Formic Structures

To be honest I’ve always found the music and personality of Jon Rose a bit daunting – he comes across as a real maverick, an out-there inventor of wild multi-media ideas on a grand scale, creator and player of unusual instruments, insisting on his own way of working, and probably not suffering fools gladly as his astonishing thoughts race through the teeming cells of his polymath brain. On the other hand, if he decides he likes you and takes you under his wing, I’d imagine you’re in for a unique experience and an unforgettable ride.

This might be what has happened to Luiz Gubeissi, a Brazilian bass player who Jon Rose met in 2013 at a music festival in Canberra. Luzi spoke no English, but Rose found they shared the common tongue of improvisation. “Communication was only through music…which…is a splendid form,” asserts the Australian player. At one level the album Honey Ants: New Music From Alice Springs (THÖDOL RECORDS THO047) documents their work together in 2021, where they played a mix of all-out free improvisations and some semi-composed pieces too. But there’s more to it than that, as hyperactive Rose is getting his hands on all manner of exotic oddities besides his customary violin, mostly retrieved from his personal collection which he calls the Rosenberg Museum; some, such as the “Well-Strung Chair” are probably devices of his own making. A lot of them are apparently robots or automatons; driven by motors, they can play music with the help of a little nudge from the inventor. (Shades of Pierre Bastien here.) Gubeissi supports and adds counter-point with his acoustic double bass to these musical exploits of Jon Rose, and they produce nothing less than very surprising and vital music, continually wrong-footing our expectations with their quick-witted actions and moves.

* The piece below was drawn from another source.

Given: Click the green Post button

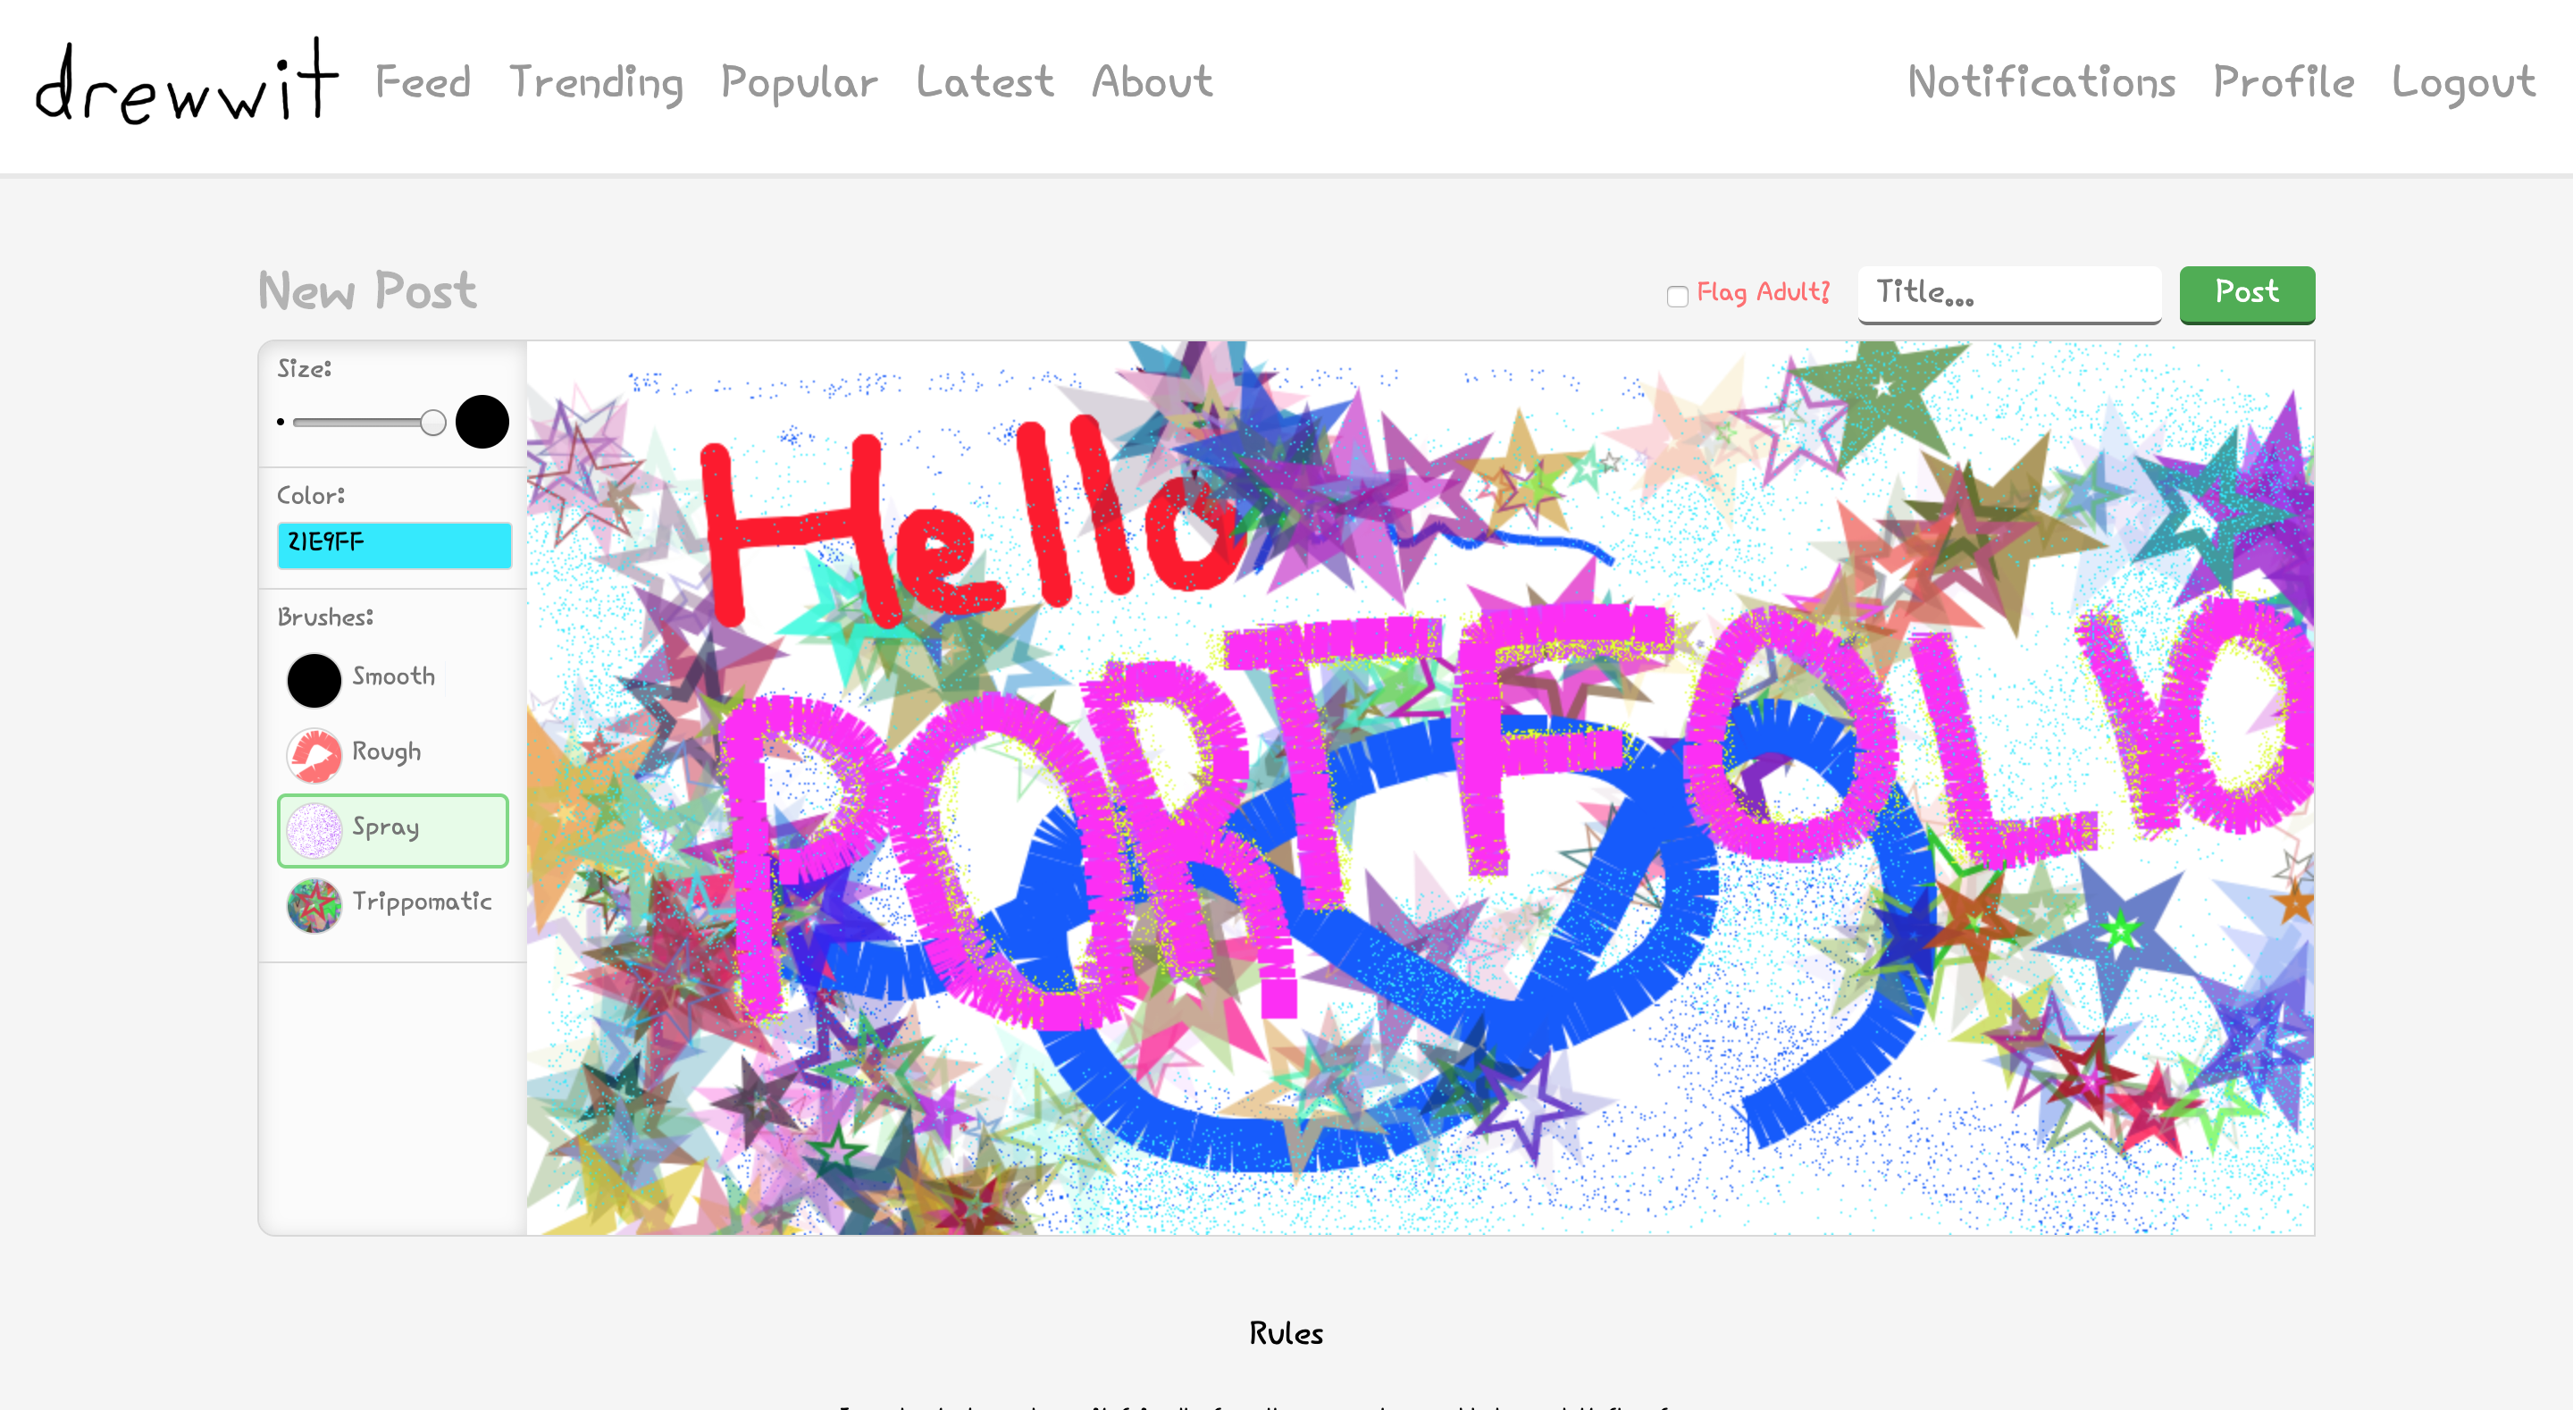Looking at the screenshot, I should (x=2246, y=294).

In the booklet of notes, Jon Rose tells the background story of how they met up again in Alice Springs unexpectedly, and adds much background colour about the population of this part of Australia, the songs of the pied butcherbird, the local school bands and chamber orchestras, Aboriginal culture and music, the recycling centre that enables much of his instrument-building, and global warming; I mention all these things as it matches my perception of Rose as an experienced and well-rounded maverick (that word again) who is well-informed about everything that’s happening in the world, both parochially and globally. Can you imagine having breakfast with him?! Luiz Gubeissi meanwhile tells his own story of his Syrian family settled in Sao Paulo and how the “frenetic life” in this teeming city, with its melting pot of people, architecture and music, had such a strong influence on him. It was through meeting musicians, and collective groups, that he learned to play and develop his own art; and he was massively encouraged by the great diversity and open-mindedness he found in Australia, which is pretty much why he decided to move to Alice Springs.

Also in the booklet are lush colour photographs of decorated violins owned by Rose, painted by Kathleen Buzzacott. From 21st March 2022.